Riportiamo dal CORRIERE della SERA di oggi, 29/06/2012, a pag. 41, l'articolo di Francesco Margiotta Broglio dal titolo "L'antiebraismo cattolico sopito dal Vaticano II".

Elena Mazzini, L'antiebraismo cattolico dopo la Shoah, ed. Viella
Il mese scorso Benedetto XVI ha riaffermato che il Vaticano II «non solo ha preso una posizione chiara contro tutte le forme di antisemitismo, ma ha gettato le basi per una nuova valutazione teologica del rapporto Chiesa-ebraismo», mentre, qualche giorno dopo, il cardinale Koch, presidente della Commissione per i rapporti con l'ebraismo, ha dichiarato che nel mondo di oggi «la piaga dell'antisemitismo sembra inestirpabile», che la Chiesa ha l'obbligo di «denunciare l'antigiudaismo e il marcionismo come tradimento della stessa fede cristiana» e che «il negazionismo non è ammissibile nella Chiesa, ma anche in una onesta visione storica».
Posizioni molto chiare, ben diverse da quelle del cattolicesimo italiano del secondo dopoguerra oggetto dell'analisi originale e, per alcuni aspetti pionieristica, di Elena Mazzini (L'antiebraismo cattolico dopo la Shoah, Viella, 2012, pp. 200, 25), che si affianca ai volumi di Zanini e di Di Figlia dei quali il «Corriere» ha già parlato (29 aprile e 15 maggio).

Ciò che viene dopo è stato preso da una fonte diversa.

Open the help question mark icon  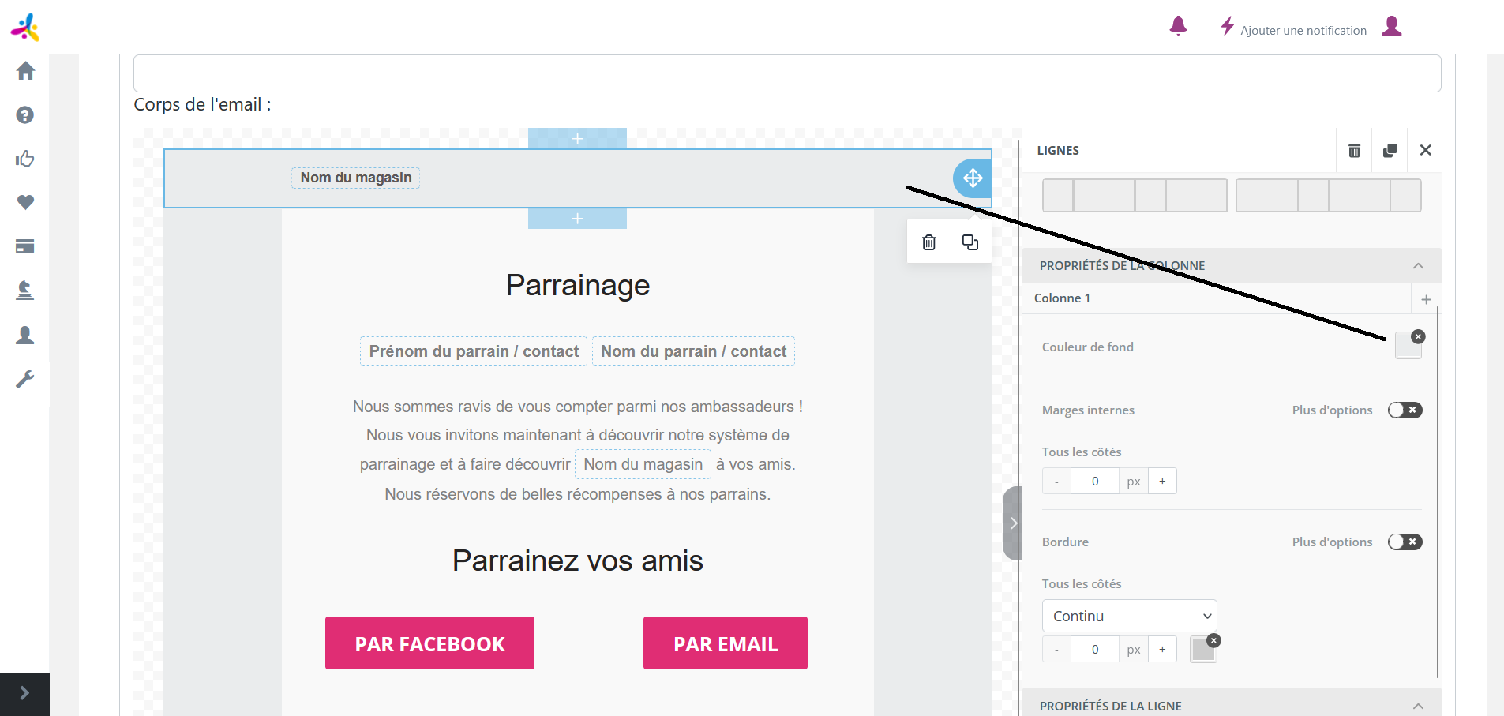tap(25, 115)
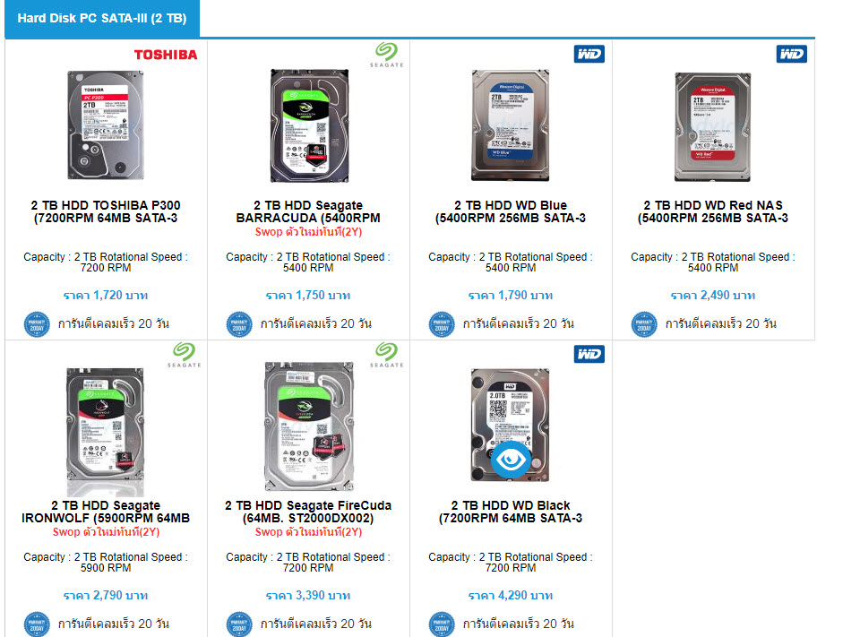Screen dimensions: 860x637
Task: Click the WD logo on the WD Black card
Action: 589,354
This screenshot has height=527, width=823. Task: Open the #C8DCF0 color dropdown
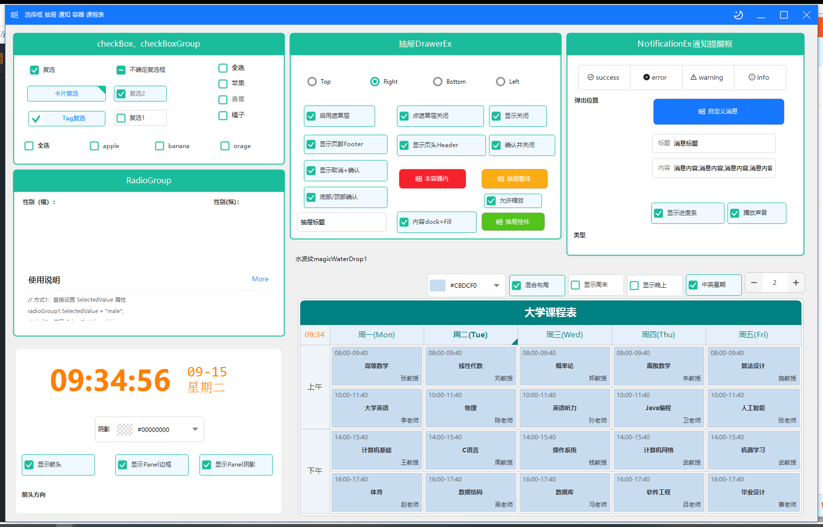click(496, 286)
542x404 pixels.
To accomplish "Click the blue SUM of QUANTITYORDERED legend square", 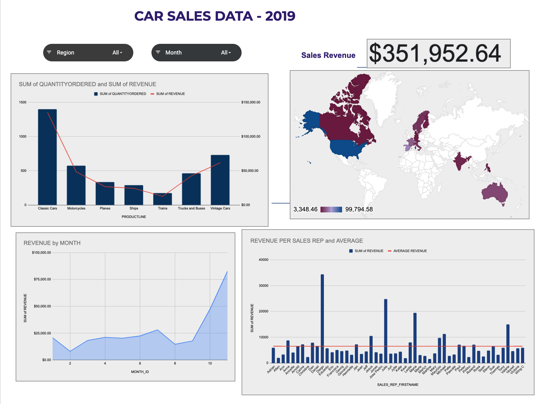I will point(96,94).
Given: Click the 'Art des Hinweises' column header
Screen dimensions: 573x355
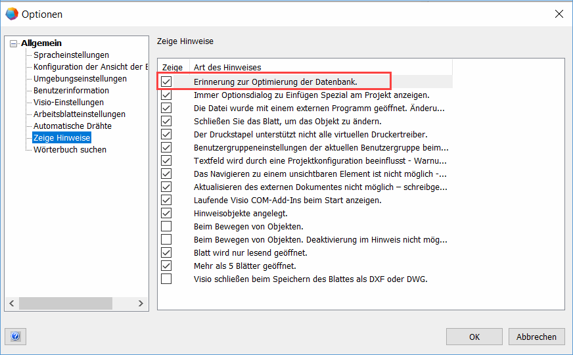Looking at the screenshot, I should coord(320,67).
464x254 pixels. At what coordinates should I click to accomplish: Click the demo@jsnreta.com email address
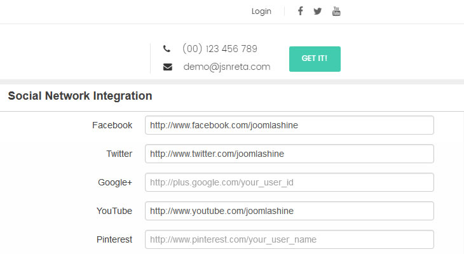click(227, 67)
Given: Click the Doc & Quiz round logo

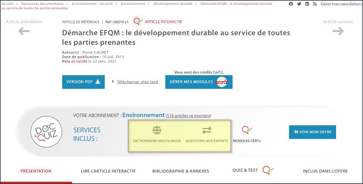Looking at the screenshot, I should point(46,132).
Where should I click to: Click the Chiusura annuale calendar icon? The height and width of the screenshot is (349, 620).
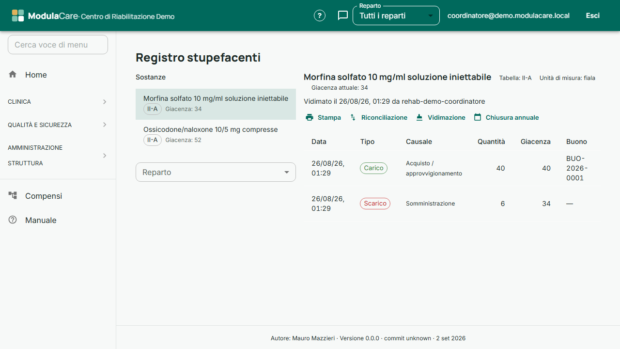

Un'analisi che conferma che, se per gli anni della guerra si deve parlare di «rimozione psicologica» e di invisibilità di Auschwitz, per quelli del dopoguerra si deve riconoscere che la memoria dell'Olocausto è rimasta sostanzialmente marginale fino al processo Eichmann (1961) e alla guerra dei Sei giorni (1967) (Laqueur, Traverso). E dimostra che la Chiesa di Roma non sfugge fino al Concilio alla tentazione neo-antisemita: l'ebreo del genocidio diventa gradualmente sionista e israeliano grazie al comodo alibi che camuffa il razzismo da questione di politica internazionale. E non sfugge a quella rimozione delle leggi del 1938 che anche per la Santa Sede erano rimaste una «memoria estremamente imbarazzante», che non veniva integrata in quella della Shoah (A. Foa).

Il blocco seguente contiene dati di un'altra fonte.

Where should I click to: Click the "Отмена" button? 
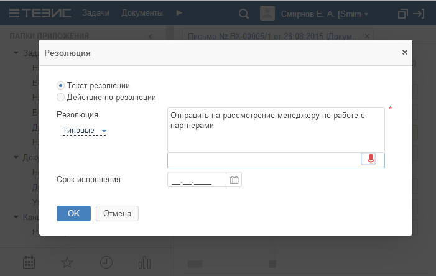pos(117,213)
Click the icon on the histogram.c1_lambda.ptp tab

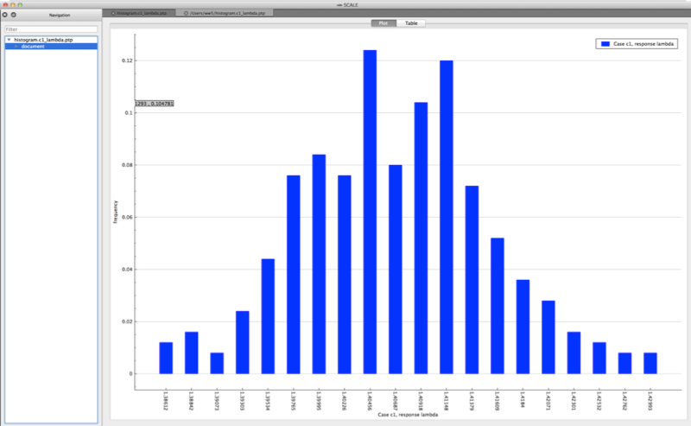[x=113, y=14]
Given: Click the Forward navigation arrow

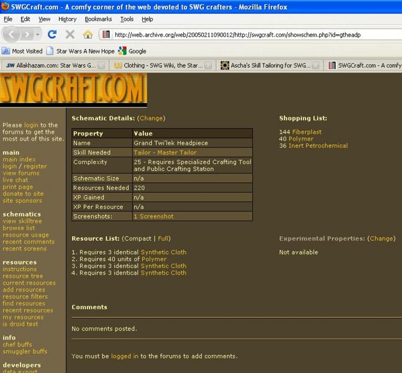Looking at the screenshot, I should click(29, 34).
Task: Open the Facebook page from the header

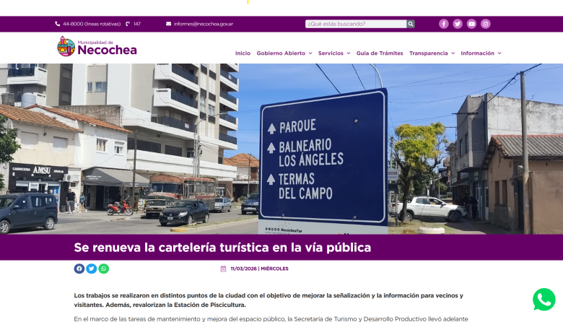Action: pos(443,24)
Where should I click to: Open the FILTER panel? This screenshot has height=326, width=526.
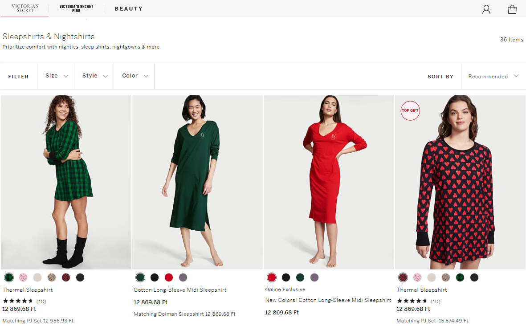[18, 76]
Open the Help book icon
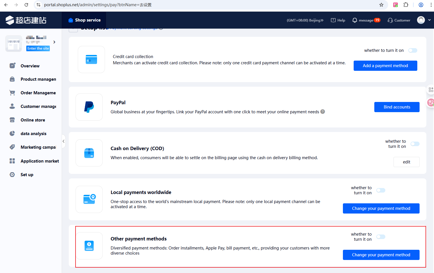The image size is (434, 273). click(x=333, y=20)
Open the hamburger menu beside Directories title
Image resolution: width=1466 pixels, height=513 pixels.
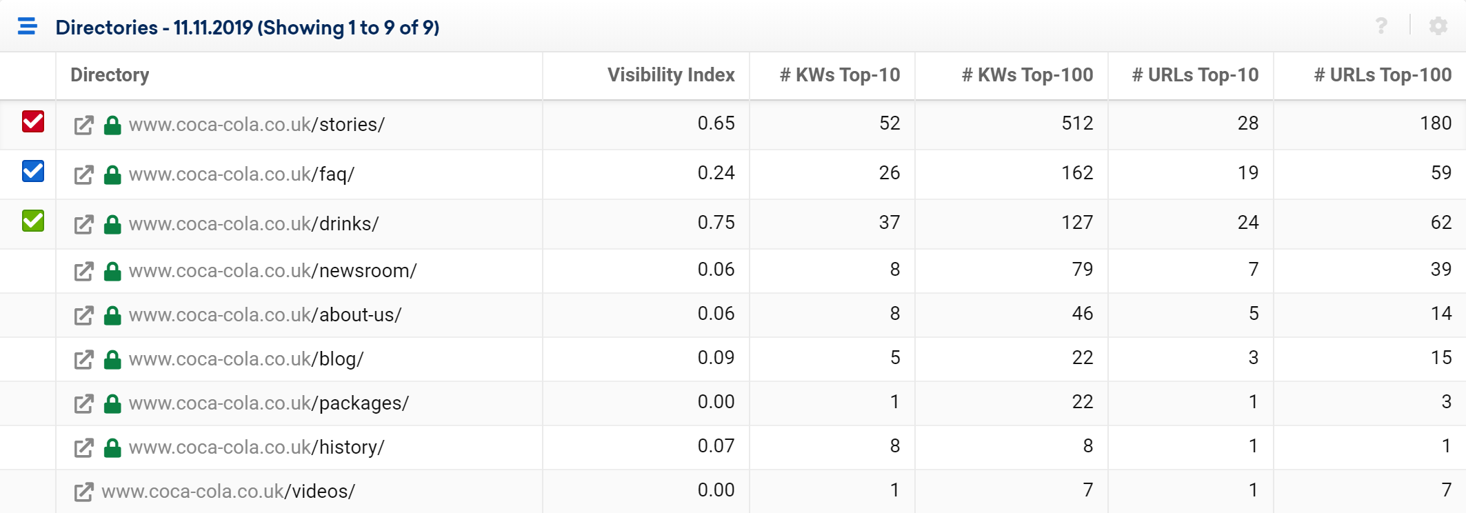(28, 27)
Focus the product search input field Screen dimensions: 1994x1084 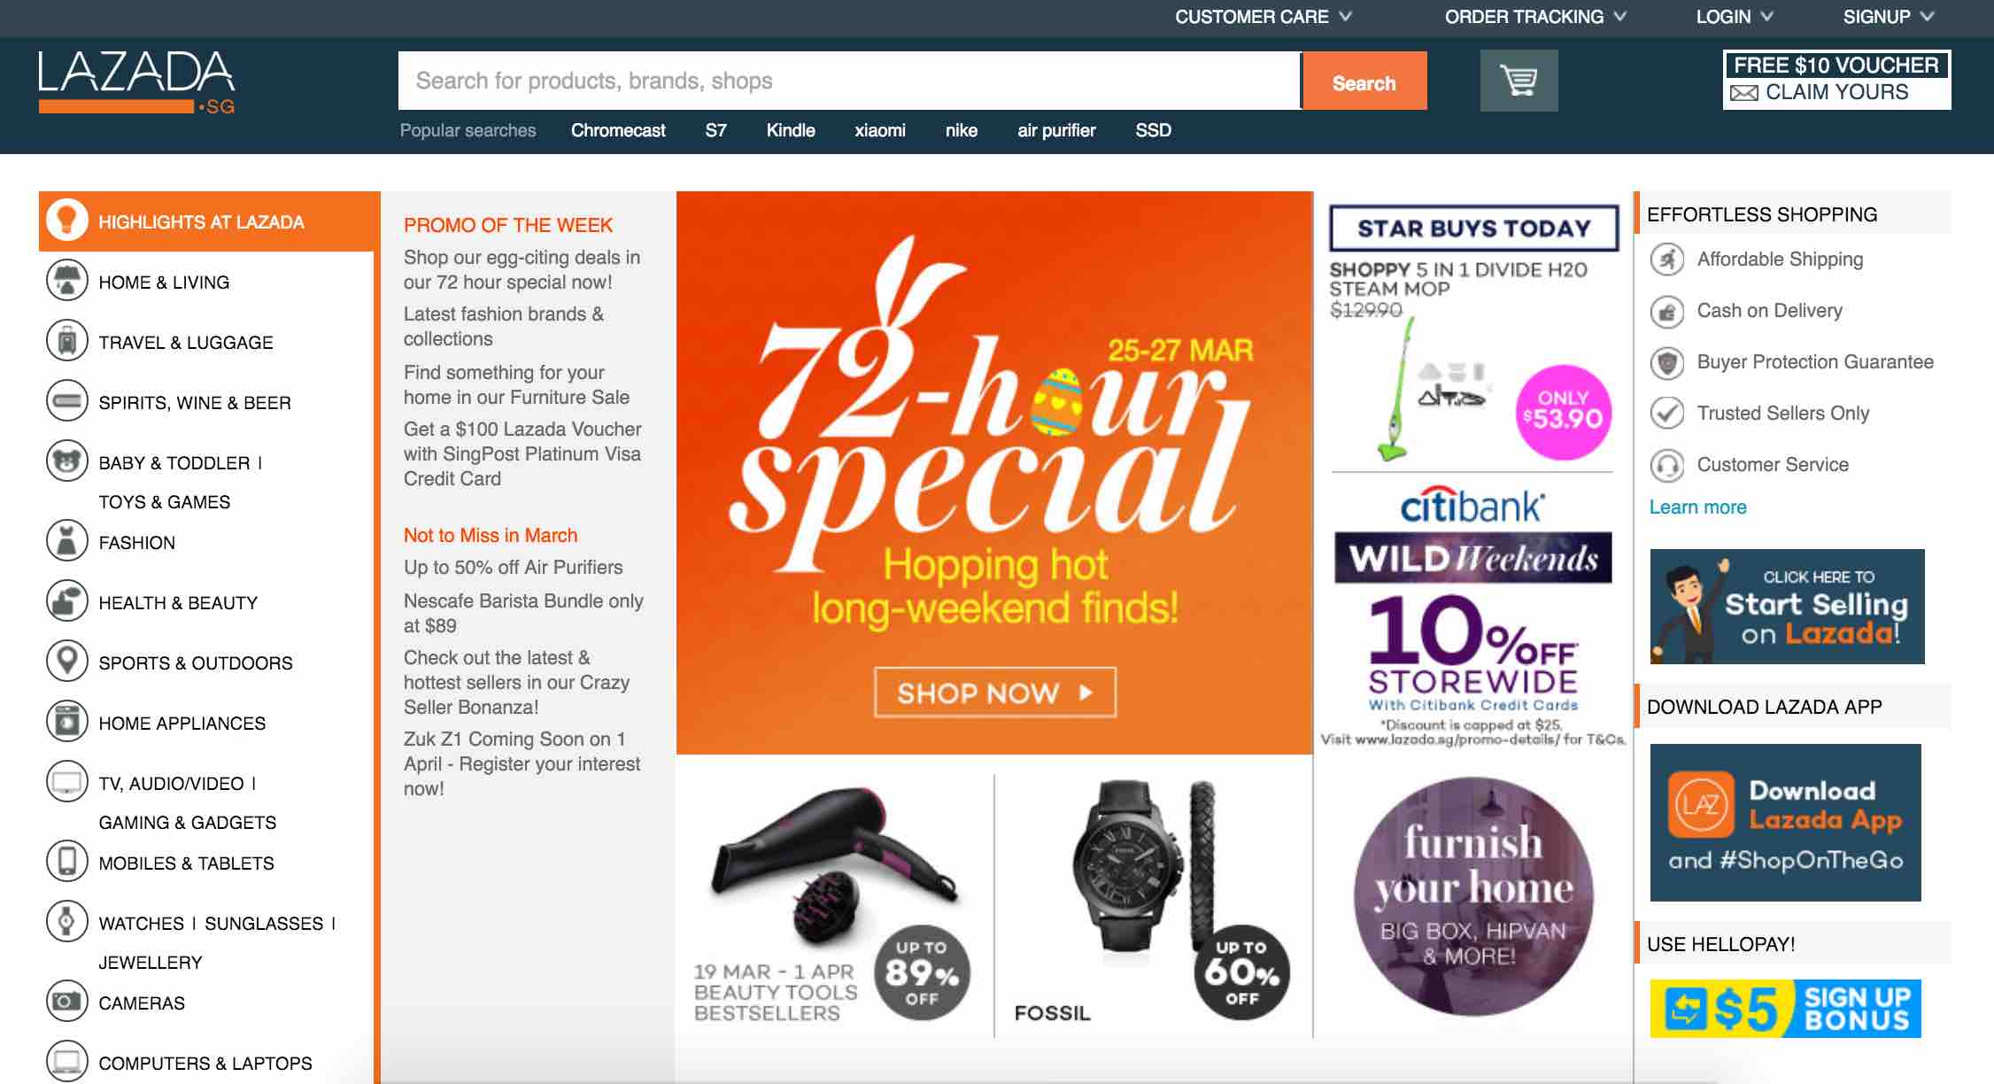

L'autrice isola e discute i momenti che segnano continuità e discontinuità storiche della tradizione antiebraica cattolica esaminando per gli anni Cinquanta l'«Enciclopedia cattolica» e la «Civiltà Cattolica». Tra i lemmi della prima (razzismo, genocidio, ebrei, Israele, sionismo, antisemitismo) fa notare che solo nell'ultima voce una sola riga, «più allusiva che storicamente determinata», è dedicata alla Shoah e che se vi si legge che «l'antisemitismo… è contrario alla morale cristiana e comporta gravi pericoli per la fede», vi si osserva anche che «è lecito un antisemitismo nel campo delle idee, volto alla vigile tutela del patrimonio… della cristianità». Le interpretazioni della seconda, nota per la propaganda antisemita tra fine '800 e primi decenni del '900, si segnalano essenzialmente per la strenua difesa di Pio XII messo in discussione, negli anni Sessanta, da «Il Vicario» e da una serie di opere storiche: certo è che l'attenzione riservata alla Dichiarazione conciliare che segnò la svolta nel rapporto con l'ebraismo fu del tutto esigua.

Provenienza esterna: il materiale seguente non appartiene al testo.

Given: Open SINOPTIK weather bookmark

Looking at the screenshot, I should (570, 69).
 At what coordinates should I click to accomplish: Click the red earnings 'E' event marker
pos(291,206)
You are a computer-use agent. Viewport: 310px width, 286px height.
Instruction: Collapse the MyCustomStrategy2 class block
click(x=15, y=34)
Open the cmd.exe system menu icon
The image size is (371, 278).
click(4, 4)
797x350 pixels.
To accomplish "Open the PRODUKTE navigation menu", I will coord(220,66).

Particolarmente riuscito lo studio pionieristico della «letteratura del pellegrinaggio» degli anni Cinquanta e Sessanta — essenzialmente diari e testimonianze di ecclesiastici che utilizzano «stereotipie dell'antiebraismo per decifrare lo Stato d'Israele» e che, in alcuni casi, trasformano in antisionismo il tradizionale antisemitismo, evitando ogni riferimento allo Stato, ma richiamando spesso il conflitto arabo-israeliano. Seguono l'analisi del viaggio di Paolo VI in Terra Santa e dei commenti sulla stampa ebraica, lo studio dei riflessi della conciliare «Nostra Aetate» nella stampa cattolica (aperture religiose e dinieghi politici, con le posizioni anticonciliari del vescovo Carli) e della sua «ricezione» nella stampa ebraica. Per la Mazzini anche la «Nostra Aetate» non ha consentito una riflessione «incisiva e matura sull'antisemitismo cattolico» fino a quando la Chiesa non ha sciolto «il problema della sua posizione nei confronti di Israele». Un problema che resta, comunque, irrisolto per il molto che riguarda Gerusalemme e i Luoghi Santi, e che se ha mutato la retorica dell'antisemitismo, non ne ha completamente rimosso tutti i profili sistematici.